在技术文档中加入图表可以简化复杂的数据表示并提高理解能力，从而增强文档的丰富性。然而，自动图表内容提取（CCE）是文档分析和理解领域的一项重大挑战。CCE 问题可通过一系列六个子任务来看待：图表分类 (CC)、文本检测和识别 (TDR)、文本角色分类 (TRC)、轴分析、图例分析和数据提取。改进这些子任务对于提高 CCE 的有效性非常重要。本文介绍了图表分类和内容提取（C3E）框架，主要侧重于 CCE 的前三个子任务：CC、TDR 和 TRC。我们为 CC 提出了一个 ChartVision 模型，这是一个基于 EfficientNet 的模型，并结合了一个新颖的混合卷积和扩张注意力模块的双分支架构。在文本检测和 TRC 方面，我们引入了一种基于 YOLOv5 的新型 CCE 方法，即 CCE-YOLO，专门用于对不同大小的文本成分进行定位和分类。此外，在文本识别方面，我们采用了具有连接主义时序分类损失的卷积递归神经网络。我们在基准数据集上进行了实验分析，以评估我们的方法在各个子任务中的有效性。具体来说，我们使用来自 ICPR2020 和 ICPR2022 CHART-Infographics 竞赛的 UB-PMC 2020 和 UB-PMC 2022 数据集对 CC、TDR 和 TRC 方法进行了评估。在 UB-PMC 2020 数据集上，CC、TDR 和 TRC 的 F1 分数分别为 94.26%、92.44% 和 80.64%；在 UB-PMC 2022 数据集上，CC、TDR 和 TRC 的 F1 分数分别为 94.0%、91.98% 和 84.48%。

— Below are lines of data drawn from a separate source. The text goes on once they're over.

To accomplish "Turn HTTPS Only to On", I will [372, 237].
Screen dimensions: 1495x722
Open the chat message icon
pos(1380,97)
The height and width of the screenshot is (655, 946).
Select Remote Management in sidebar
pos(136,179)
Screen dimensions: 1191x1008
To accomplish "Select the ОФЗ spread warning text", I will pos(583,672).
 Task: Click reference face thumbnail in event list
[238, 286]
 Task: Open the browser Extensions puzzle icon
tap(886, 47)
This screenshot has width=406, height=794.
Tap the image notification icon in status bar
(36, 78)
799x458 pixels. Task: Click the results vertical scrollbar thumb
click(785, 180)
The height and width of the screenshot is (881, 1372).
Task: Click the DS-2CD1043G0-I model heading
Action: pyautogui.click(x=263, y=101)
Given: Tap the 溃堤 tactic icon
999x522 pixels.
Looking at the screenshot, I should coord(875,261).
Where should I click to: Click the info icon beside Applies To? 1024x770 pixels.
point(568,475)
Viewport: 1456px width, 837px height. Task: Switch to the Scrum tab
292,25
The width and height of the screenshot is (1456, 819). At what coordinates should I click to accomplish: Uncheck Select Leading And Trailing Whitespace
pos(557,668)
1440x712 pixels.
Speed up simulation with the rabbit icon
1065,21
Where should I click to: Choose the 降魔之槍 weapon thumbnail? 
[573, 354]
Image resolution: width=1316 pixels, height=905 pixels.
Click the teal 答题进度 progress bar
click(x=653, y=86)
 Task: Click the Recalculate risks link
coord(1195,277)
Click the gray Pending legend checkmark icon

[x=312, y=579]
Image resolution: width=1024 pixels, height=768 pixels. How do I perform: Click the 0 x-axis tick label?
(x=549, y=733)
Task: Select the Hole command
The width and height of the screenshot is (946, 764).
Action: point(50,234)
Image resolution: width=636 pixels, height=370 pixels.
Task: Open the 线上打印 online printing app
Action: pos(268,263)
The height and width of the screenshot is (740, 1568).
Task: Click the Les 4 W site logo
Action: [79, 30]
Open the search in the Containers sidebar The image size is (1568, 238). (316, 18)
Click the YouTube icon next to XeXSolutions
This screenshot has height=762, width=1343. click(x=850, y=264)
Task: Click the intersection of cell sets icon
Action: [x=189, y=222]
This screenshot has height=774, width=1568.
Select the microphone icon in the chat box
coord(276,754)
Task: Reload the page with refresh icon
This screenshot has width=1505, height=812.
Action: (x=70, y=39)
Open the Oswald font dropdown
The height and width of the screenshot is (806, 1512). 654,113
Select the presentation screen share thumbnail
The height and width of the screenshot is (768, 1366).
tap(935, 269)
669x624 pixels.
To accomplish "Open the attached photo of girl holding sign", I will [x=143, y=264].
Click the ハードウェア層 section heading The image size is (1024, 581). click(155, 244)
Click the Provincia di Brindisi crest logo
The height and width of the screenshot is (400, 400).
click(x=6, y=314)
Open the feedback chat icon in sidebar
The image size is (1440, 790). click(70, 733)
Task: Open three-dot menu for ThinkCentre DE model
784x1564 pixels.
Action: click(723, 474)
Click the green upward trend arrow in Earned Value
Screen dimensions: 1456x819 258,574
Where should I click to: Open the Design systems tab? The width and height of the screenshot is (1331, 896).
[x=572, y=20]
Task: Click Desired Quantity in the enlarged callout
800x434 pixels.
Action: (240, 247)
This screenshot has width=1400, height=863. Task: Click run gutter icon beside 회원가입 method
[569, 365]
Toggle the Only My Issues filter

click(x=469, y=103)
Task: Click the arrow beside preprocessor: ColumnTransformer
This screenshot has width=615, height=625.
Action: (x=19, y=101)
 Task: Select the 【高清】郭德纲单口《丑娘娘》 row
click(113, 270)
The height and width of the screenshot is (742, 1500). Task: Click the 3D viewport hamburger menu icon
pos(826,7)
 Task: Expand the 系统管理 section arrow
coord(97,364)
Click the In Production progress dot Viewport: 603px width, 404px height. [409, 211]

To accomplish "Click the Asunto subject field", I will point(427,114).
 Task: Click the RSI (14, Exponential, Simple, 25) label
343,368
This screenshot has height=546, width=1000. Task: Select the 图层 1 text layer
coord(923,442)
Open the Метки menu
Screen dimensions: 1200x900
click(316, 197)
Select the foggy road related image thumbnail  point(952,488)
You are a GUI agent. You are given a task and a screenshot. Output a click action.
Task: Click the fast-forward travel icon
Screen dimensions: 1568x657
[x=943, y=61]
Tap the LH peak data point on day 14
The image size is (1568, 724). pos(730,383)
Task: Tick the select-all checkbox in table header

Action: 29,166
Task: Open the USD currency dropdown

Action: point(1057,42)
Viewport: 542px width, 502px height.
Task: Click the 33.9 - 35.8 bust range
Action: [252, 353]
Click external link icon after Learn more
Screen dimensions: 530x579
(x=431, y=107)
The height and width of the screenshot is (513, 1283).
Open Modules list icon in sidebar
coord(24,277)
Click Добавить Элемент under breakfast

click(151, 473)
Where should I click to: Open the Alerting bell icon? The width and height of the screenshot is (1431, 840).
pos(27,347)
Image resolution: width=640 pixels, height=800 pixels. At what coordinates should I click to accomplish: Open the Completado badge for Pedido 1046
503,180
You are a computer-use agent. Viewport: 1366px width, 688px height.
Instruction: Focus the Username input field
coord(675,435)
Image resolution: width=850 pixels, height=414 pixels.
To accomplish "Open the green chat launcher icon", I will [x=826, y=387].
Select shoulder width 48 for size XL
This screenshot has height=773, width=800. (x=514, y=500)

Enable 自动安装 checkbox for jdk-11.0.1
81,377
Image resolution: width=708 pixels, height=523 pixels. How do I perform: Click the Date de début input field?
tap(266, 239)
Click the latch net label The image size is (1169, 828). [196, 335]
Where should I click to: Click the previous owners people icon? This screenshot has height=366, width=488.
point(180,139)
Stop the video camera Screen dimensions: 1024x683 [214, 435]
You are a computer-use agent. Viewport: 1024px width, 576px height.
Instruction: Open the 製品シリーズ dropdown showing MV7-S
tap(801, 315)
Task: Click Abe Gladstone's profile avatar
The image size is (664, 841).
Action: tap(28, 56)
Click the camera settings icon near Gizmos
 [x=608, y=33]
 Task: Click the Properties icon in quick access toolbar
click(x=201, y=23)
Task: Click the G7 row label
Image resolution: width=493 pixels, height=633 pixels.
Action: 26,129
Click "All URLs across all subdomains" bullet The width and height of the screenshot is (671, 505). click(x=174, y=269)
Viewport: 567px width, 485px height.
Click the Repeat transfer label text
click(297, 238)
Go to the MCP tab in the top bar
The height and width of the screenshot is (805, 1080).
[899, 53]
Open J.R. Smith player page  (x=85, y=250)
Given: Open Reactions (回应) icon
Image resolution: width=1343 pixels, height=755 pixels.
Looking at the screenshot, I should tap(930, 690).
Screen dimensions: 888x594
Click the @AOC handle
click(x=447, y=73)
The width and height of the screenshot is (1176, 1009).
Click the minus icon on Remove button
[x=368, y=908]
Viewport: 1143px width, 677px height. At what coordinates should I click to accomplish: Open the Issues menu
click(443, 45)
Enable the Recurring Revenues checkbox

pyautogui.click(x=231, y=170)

本文章由计算机程序翻译，如有差异，请以英文原文为准。

求助全文

约1分钟内获得全文求助全文

来源期刊

Computers & Electrical Engineering 工程技术-工程：电子与电气

CiteScore

9.20

自引率

7.00%

发文量

661

审稿时长

47 days

期刊介绍： The impact of computers has nowhere been more revolutionary than in electrical engineering. The design, analysis, and operation of electrical and electronic systems are now dominated by computers, a transformation that has been motivated by the natural ease of interface between computers and electrical systems, and the promise of spectacular improvements in speed and efficiency. Published since 1973, Computers & Electrical Engineering provides rapid publication of topical research into the integration of computer technology and computational techniques with electrical and electronic systems. The journal publishes papers featuring novel implementations of computers and computational techniques in areas like signal and image processing, high-performance computing, parallel processing, and communications. Special attention will be paid to papers describing innovative architectures, algorithms, and software tools.